They go through this thing called university or a tertiary education and then they go into the workforce. When they go into the workforce and they're under a boss, they see what working life is like. They see what adulting is like and they think, this is not the kind of life that my parents promised me.

Once I study, do well, get a good job and you'll be happy. I'm not happy. Why am I not happy? I ticked all the boxes. I checked all the boxes. I did everything I was supposed to do. Why am I still unhappy? In the job that I thought I would really want. This brings them on a spiral thinking, where did I go wrong?

What did I do wrong and how do I now find the direction in my life? That's when they go through this depression so we call this a quarter life crisis. You tend to see a lot of millennials switching careers going from employee to entrepreneur, trying out new gigs, having a side hustle sometimes completely just going off the grid as well, taking a gap year.

Sharad Lal: Thank you. I know you talked about some other traits like openness. Confidence which many people might consider, let's say positive if I could use that word.

### Extracted information:
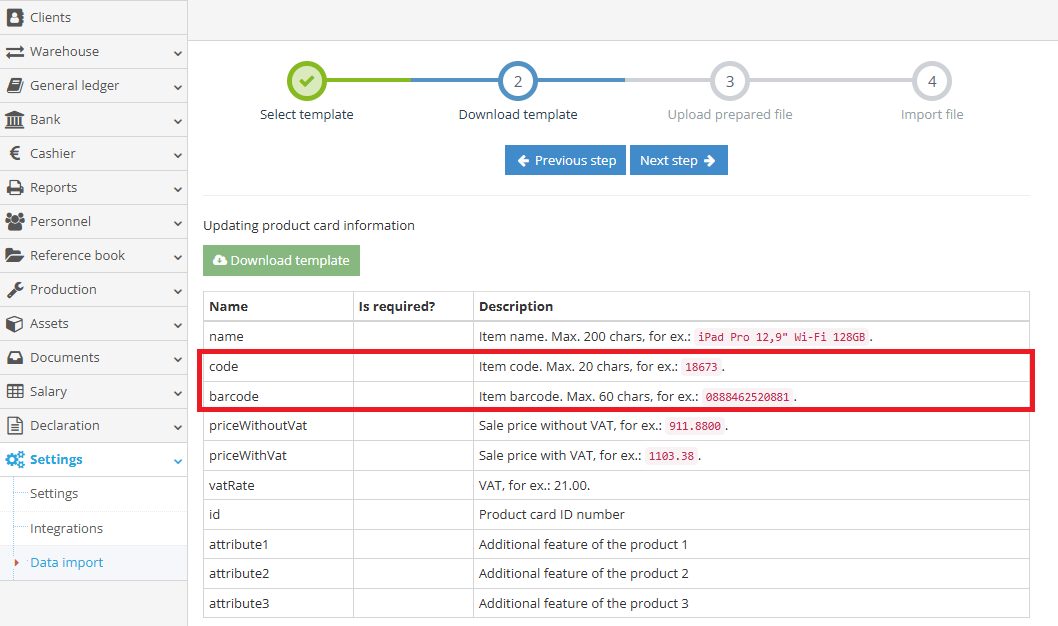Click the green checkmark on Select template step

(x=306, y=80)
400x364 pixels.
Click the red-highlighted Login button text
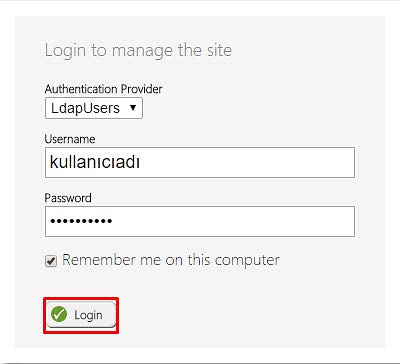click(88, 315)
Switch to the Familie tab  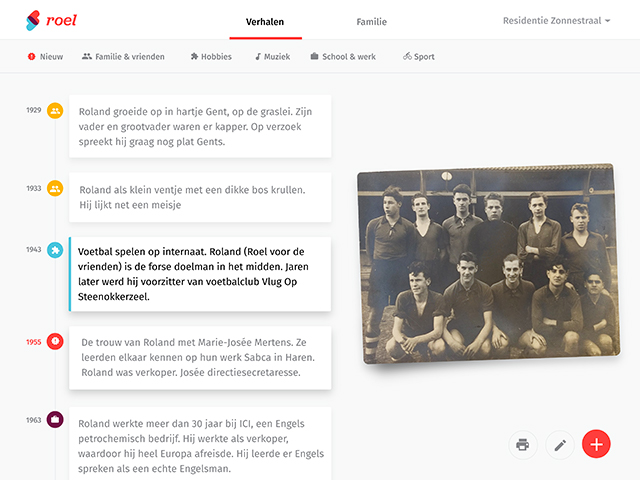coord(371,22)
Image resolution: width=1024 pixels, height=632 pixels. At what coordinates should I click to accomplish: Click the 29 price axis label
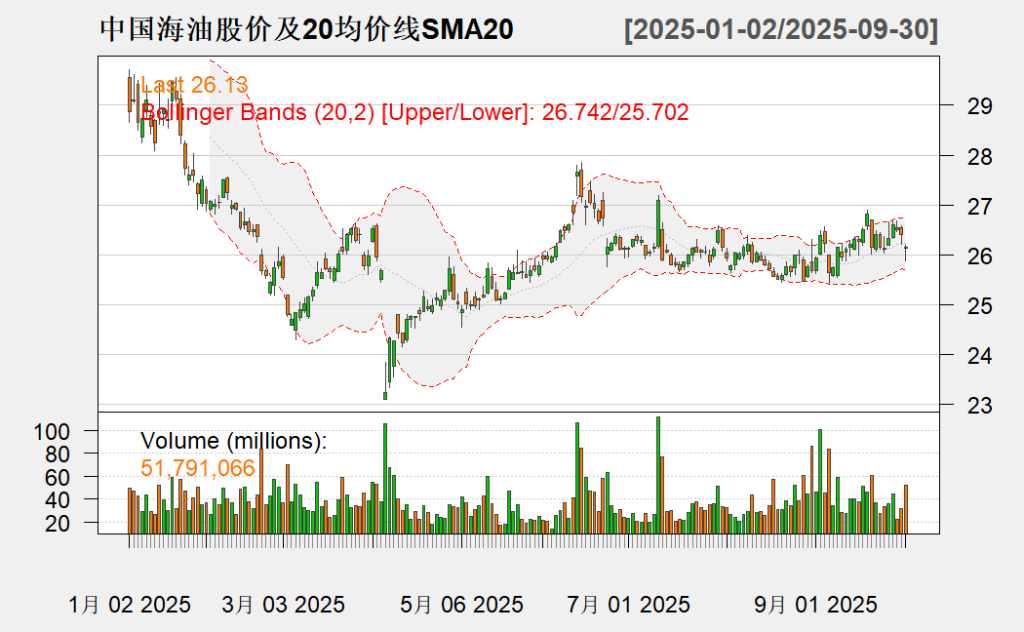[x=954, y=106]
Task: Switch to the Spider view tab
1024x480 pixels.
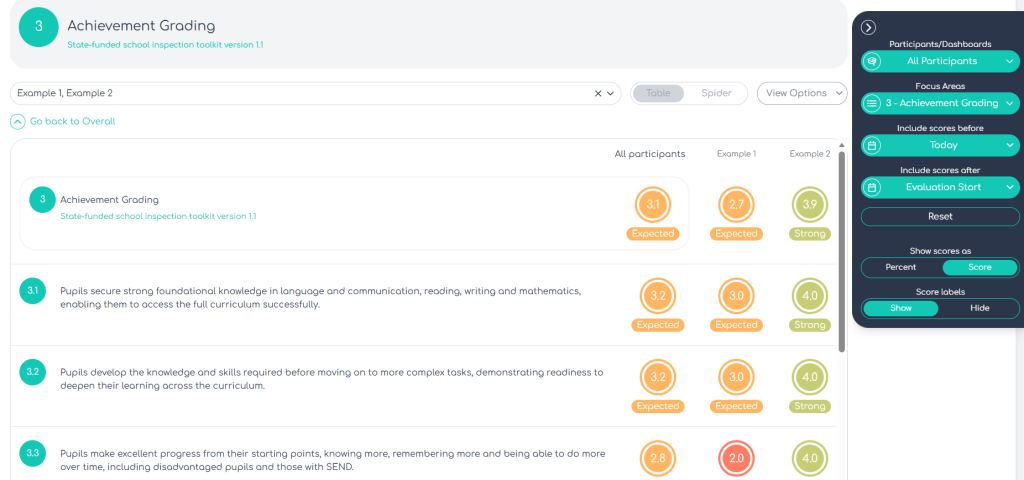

### Tasks for this exercise:
a – Rewrite everything from "They go through this thing" down to "I go wrong?" in the quarter-life crisis passage, swapping "workforce" for "job market".
b – Continue the quarter-life crisis passage from where it stops.

### Your responses:
a –
They go through this thing called university or a tertiary education and then they go into the job market. When they go into the job market and they're under a boss, they see what working life is like. They see what adulting is like and they think, this is not the kind of life that my parents promised me.

Once I study, do well, get a good job and you'll be happy. I'm not happy. Why am I not happy? I ticked all the boxes. I checked all the boxes. I did everything I was supposed to do. Why am I still unhappy? In the job that I thought I would really want. This brings them on a spiral thinking, where did I go wrong?

b –
Vivek Iyyani: Yeah, actually there are so many things about their openness to diversity. So they're very open to people who are compared to the older generations lgbtq and all of the other letters behind, they're open to women empowerment, they're a lot more vocal about toxic work cultures and not holding onto it. In fact when I was on another panel, there was another millennial who was saying that we don't wear a toxic badge of honor. Why she said that was because a lot of the older generation tend to say that, back in my time I was abused. I was scolded, I was embarrassed in front of the whole room. And look where I am today. I'm successful, blah, blah, blah. And they wear it as a toxic badge of honor as if they have won the war. But that's a toxic culture, right? We have to recognize that as a toxic culture, and we should not wear it as a badge of honor. It's not something to be proud of. Yes, you went through that. It's unfortunate and you came out of it more resilient, but it's not something that we should encourage.

 For the younger generation or for anyone else to go through. Just because you came out stronger than that. Not everyone may have come out stronger from those kind environments, so don't wear that as a badge of honor.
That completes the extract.